A fairly thorough piece.
Whatever your view on whether it’s a pro or con for the ensemble and storytelling, SNW ‘Lost in Translation’ having covered off the ‘met him when he made fleet captain’ reference to Pike in TOS, there seems to be a great deal of flexibility for SNW to keep bringing Jim Kirk into its stories.
Here’s one unexpected take.
So what does that mean for Kirk? We have to wait until 2265 for him to take over as captain of the Enterprise, right? Well, maybe not. Canon is oddly vague on the handover from Pike to Kirk. In fact, only one episode of TOS actually takes place in 2265: “Where No Man Has Gone Before,” the second pilot. There’s also nothing that indicates Kirk didn’t serve on the Enterprise in another role before getting promoted. If, in theory, Pike were to step down and someone else became an interim captain, then nothing is stopping Kirk from serving on the Enterprise before 2265.
I’m all for keeping canon intact if its possible. But I hope they don’t get trigger happy with contrivances just to keep a line from the 60’s intact that more or less doesn’t matter too much. Does it really matter how much Kirk and Pike interacted? No, not really. But I can say I trust these writers, this show seems to care about Trek and what made it good a lot more than doing their own thing 100% (looking at you Disco).
100% agree with you.

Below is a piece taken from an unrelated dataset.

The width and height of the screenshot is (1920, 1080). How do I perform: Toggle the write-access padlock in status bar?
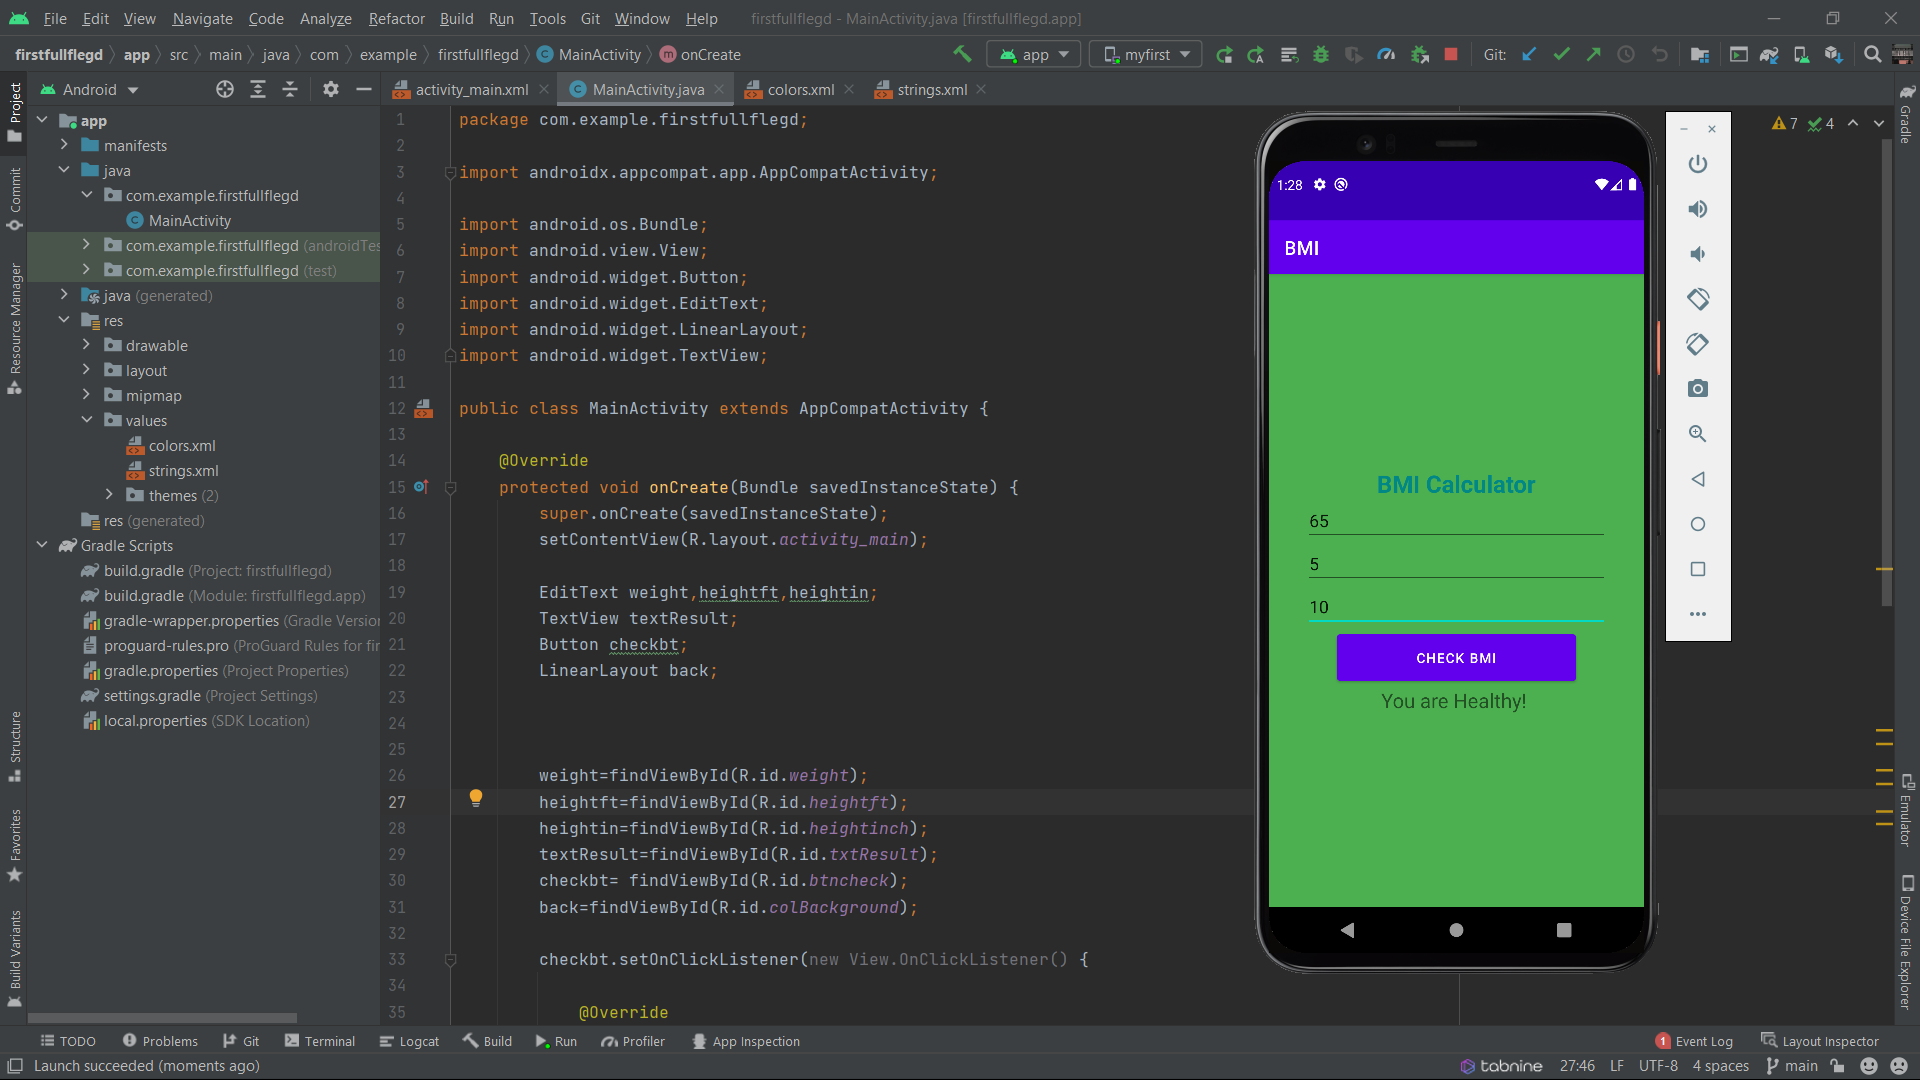coord(1838,1066)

The TOS loyalists are going out of their way to find excuses to hate this show. It’s the best series I have seen since TNG and I am not saying the others were bad. I actually like all of them with the exception of Discovery because it focuses so heavily on one plotline and one character.
This is an ensemble with humor when it needs it and is more true to the heart of Trek than people are giving it credit.
It is truly a return to the Golden Age of TNG/DS9/Voy and I’m all here for it. I missed the episode adventures. The way Disco does it is not it with the stories taking the whole season and the characters taking a back seat
I don’t really care if they mess around with continuity if continuity is interfering with a good story they want to tell. My point is that the SNW writers are making a clear and concerted effort to maintain continuity.